Unlock more flexibility with this share certificate strategy
Matching fixed terms to your unique circumstances can be especially challenging at a time when rates are changing rapidly. To take advantage of today's rates while maintaining quick access to your money, consider laddering your share certificates by opening multiple certificates with different terms.
In brief
- Share certificates earn dividends over a fixed term.
- Opening share certificates with different maturity dates can offer you more flexibility while locking in today's dividend rates on longer terms.
- Compare rates, terms, and specific features of each share certificate to find the options that work best for you.
Share certificates simplified
A share certificate is a fixed term savings account with a guaranteed dividend rate for the term of the certificate, similar to the certificates of deposit (CDs) offered by many US banks. At UNFCU, the term can be as short as three months or as long as 60 months. When the certificate matures, you can renew it1, withdraw the money, or deposit the money in a different account.
If you keep your money in a share certificate, you will enjoy two big advantages:
- Share certificates generally offer higher dividends than other savings accounts.
- The rate you earn will not go down over the term, even if rates are generally trending downward.
Share certificates do require some planning ahead, because withdrawing money early can result in early withdrawal penalties. Let's look at how increasing the variety of your share certificates can make them a more flexible tool. This strategy is often referred to as diversification.
Benefits of diversifying your share certificates through laddering
Plan for your expenses more effectively
If you open several share certificates with different terms, you can spread out the maturity dates. This strategy is called laddering and allows some of your money to become available each time one of your share certificates matures.
Think about the available terms in relation to times you may need more cash on hand.
Are you planning a wedding? You could open a share certificate that will mature in time to cover the related expenses.
Does your spending tend to increase during the holidays? You could consider another share certificate set to mature when your January credit card bill comes due.
Lock in today's rates
While share certificates offer a guaranteed rate during the certificate's term, the rates for new certificates can always change. If you expect rates to fall, you may be especially eager to lock in today's rates on longer-term certificates. Over 48 or 60 months, small differences in dividend rate can add up.

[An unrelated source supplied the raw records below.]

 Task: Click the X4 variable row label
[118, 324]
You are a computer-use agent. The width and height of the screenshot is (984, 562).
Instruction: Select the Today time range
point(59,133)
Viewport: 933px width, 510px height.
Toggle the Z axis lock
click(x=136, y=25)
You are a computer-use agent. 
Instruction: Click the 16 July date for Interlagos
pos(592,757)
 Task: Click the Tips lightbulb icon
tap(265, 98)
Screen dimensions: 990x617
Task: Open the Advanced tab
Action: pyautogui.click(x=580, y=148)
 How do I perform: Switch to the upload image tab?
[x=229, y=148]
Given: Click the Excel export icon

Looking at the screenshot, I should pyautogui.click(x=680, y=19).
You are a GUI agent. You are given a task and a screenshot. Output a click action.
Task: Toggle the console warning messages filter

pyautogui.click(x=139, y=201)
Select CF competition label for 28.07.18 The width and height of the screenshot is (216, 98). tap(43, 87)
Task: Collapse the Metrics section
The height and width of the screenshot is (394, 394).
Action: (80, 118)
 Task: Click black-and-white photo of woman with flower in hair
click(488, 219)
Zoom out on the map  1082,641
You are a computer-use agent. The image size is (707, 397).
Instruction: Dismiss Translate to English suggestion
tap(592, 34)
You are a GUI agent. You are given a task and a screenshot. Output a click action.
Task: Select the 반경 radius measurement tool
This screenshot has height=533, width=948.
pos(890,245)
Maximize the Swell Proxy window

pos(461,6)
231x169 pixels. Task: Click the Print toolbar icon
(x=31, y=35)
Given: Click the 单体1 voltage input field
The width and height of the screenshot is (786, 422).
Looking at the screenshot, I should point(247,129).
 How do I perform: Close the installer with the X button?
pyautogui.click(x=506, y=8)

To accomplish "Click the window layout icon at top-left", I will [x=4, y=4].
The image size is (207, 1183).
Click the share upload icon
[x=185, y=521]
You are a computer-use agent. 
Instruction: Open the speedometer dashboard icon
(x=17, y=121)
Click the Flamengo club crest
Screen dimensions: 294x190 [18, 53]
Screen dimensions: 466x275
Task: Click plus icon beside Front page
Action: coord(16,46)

Through laddering, you can lock in the most advantageous rates while maintaining periodic access to funds. When one of your shorter-term certificates matures, you can always renew into that longer term if the rate is still competitive.
Adjust your strategy as needed to maximize returns
Diversifying your share certificates can also provide you with more opportunities to review your savings strategy and adjust as needed. Each time one of your share certificates matures is a chance to look at the current rates. You can then make the decision whether to renew or open a different share certificate. When rates are changing frequently, staggered maturity dates provide you with more agility to react to market conditions.
In summary
Saving for the future is a good idea for anyone, but everyone’s goals and needs are different. UNFCU share certificates come with a variety of different terms and features. With a diversified strategy, you can balance earnings and flexibility in a way that makes sense for you.